**Testo fornito**
□ □ □ □ □ □ □
Sono tre i temi, per
evidenza testuale e per autodichiarazione youtubiana, che caratterizzano Ablativo (Einaudi, 2013) di Enrico
Testa: il viaggio, il sogno, la memoria. Tre nuclei in cui l’essere altrove
giustifica in parte il nostro essere qui, svegli, agganciati al presente. “Ora
vivo all’ablativo” dichiara Testa verso la fine dell’opera, dando al termine
una polisemia complessa, che coniuga grammaticalmente l’atto del portar via (e
dell’essere portati via) con l’accezione fenogliana di vestire con semplicità, senza narcisismi.
La vita di cui ci
racconta l’autore genovese in questo libro, premio Viareggio 2013, è costantemente
visitata dal ladro, che sono la fuggevolezza del tempo e il disagio
contemporaneo, pronunciata da chi appunto rifiuta l’orpello narcisista per
vedere nel chiaro della vita sincera. Come fecero Saba e Caproni, per esempio.
□ □ □ □ □ □ □
**Estratto dei dati**

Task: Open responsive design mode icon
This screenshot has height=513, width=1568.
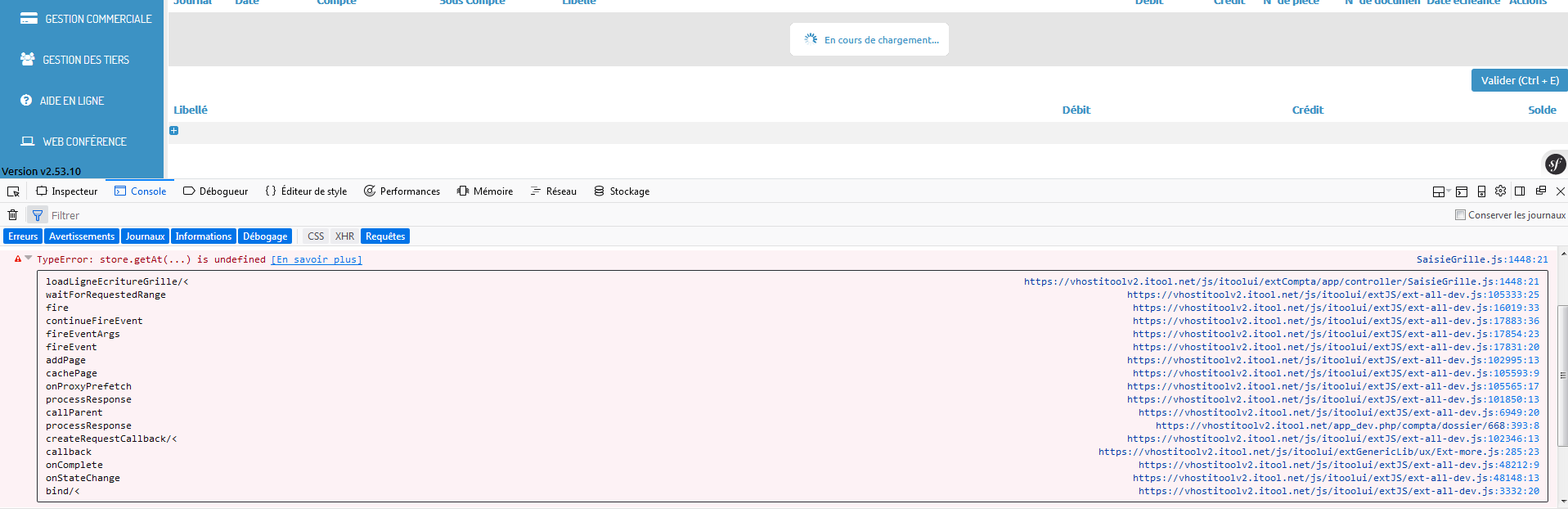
□ □ □ □ □ □ □
**Consegna**
Traduci in inglese questa frase del testo su Ablativo: “Tre nuclei in cui l’essere altrove giustifica in parte il nostro essere qui, svegli, agganciati al presente.”

**Risultato**
Three cores in which being elsewhere partly justifies our being here, awake, hooked to the present.